Arkamis telah membuat kesepakatan dengan Barbosa: dia akan membuat beberapa artefak, dan sebagai imbalannya, Barbosa tidak akan mengganggu tindakannya.
Barbosa telah setuju.
Memanggilnya sekarang bertentangan dengan kesepakatan mereka.
Maximus menggelengkan kepalanya.
“Bukan kamu, Arkamis.”
“Kalau bukan aku, lalu Ketal?”
Maximus mengangguk.
“…Benar-benar?”
Arkamis tercengang.
Maximus melanjutkan.
“Yang Mulia memanggilmu, Barbarian.”
* * *
———————
———————
Ketal sedang beristirahat di ruang tunggu istana kerajaan Denian.
Sambil bersandar di sofa mewah dan menikmati minuman, pintu pun terbuka.
Ketal menyambut pengunjung itu dengan hangat.
Baca Hanya _????????? .???
Hanya di Web ɾιʂҽɳσʋҽʅ .ƈσɱ
“Oh, bukankah itu Elene?”
“Ya. Sudah lama.”
“Aaron, kamu juga di sini. Kamu baik-baik saja?”
Aaron tampak setengah mati.
Dia berbicara dengan suara tertekan.
“…Sang putri mulai bertindak. Meskipun aku dalam kondisi yang menyedihkan, aku tidak bisa tinggal diam.”
“Jadi begitu.”
Ketal menatap Elene.
Sudah sebulan sejak terakhir kali dia melihatnya.

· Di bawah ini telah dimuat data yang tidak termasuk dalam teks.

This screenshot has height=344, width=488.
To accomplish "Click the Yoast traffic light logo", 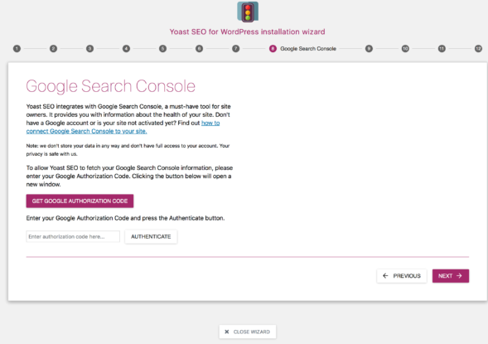I will coord(248,12).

Dan auranya telah berubah sejak saat itu.
Dia tidak lagi tampak terguncang atau patah semangat; dia tampak tenang.
“Kamu nampaknya sehat.”
“Saya sudah bisa menerimanya.”
Elene bergumam pelan sambil menatap Ketal dengan saksama.
“Ketal, jika aku menjadi sesuatu yang lain, apakah kamu masih akan melihatku sebagai Elene?”

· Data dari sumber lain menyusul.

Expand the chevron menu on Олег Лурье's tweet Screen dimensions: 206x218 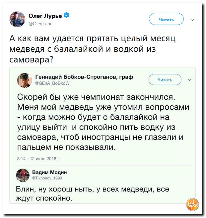[x=192, y=20]
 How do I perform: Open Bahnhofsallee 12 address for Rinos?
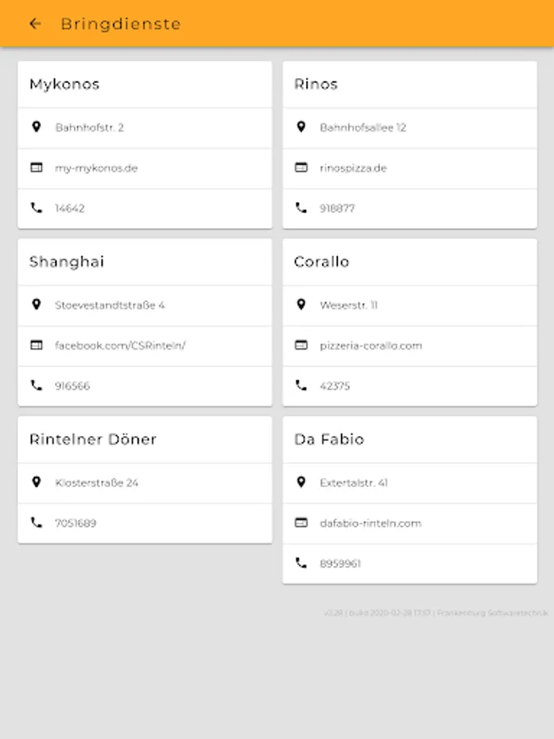363,127
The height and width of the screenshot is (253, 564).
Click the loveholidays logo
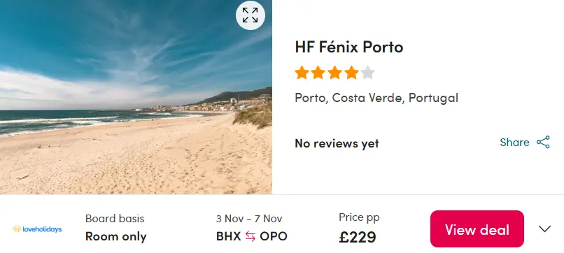(x=37, y=229)
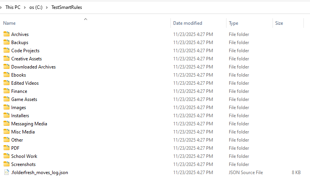Select the Installers folder icon
The width and height of the screenshot is (310, 183).
coord(7,115)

“Bagiku, kamu adalah Elene. Fakta itu tidak akan berubah sekarang.”
“Begitukah? Kalau begitu, sudah cukup.”
Seolah semua persiapannya telah selesai, Elene menarik napas dalam-dalam.
Dia kemudian secara resmi membungkuk kepada Ketal.
“Elene Mavlocci Lutein, putri pertama Kerajaan Lutein, mengungkapkan rasa terima kasihnya kepada dermawannya, Ketal.”
“…Oh.”
Mata Ketal membelalak karena tertarik.
Dia telah meninggalkan Kerajaan Lutein.
Namun sekarang dia mengungkapkan rasa terima kasihnya kepada Ketal sebagai putri Lutein.
“Sepertinya kamu sudah memutuskan.”
“Ya.”
Elene mengangguk.
Ketal dan Elene bertukar cerita tentang keadaan mereka.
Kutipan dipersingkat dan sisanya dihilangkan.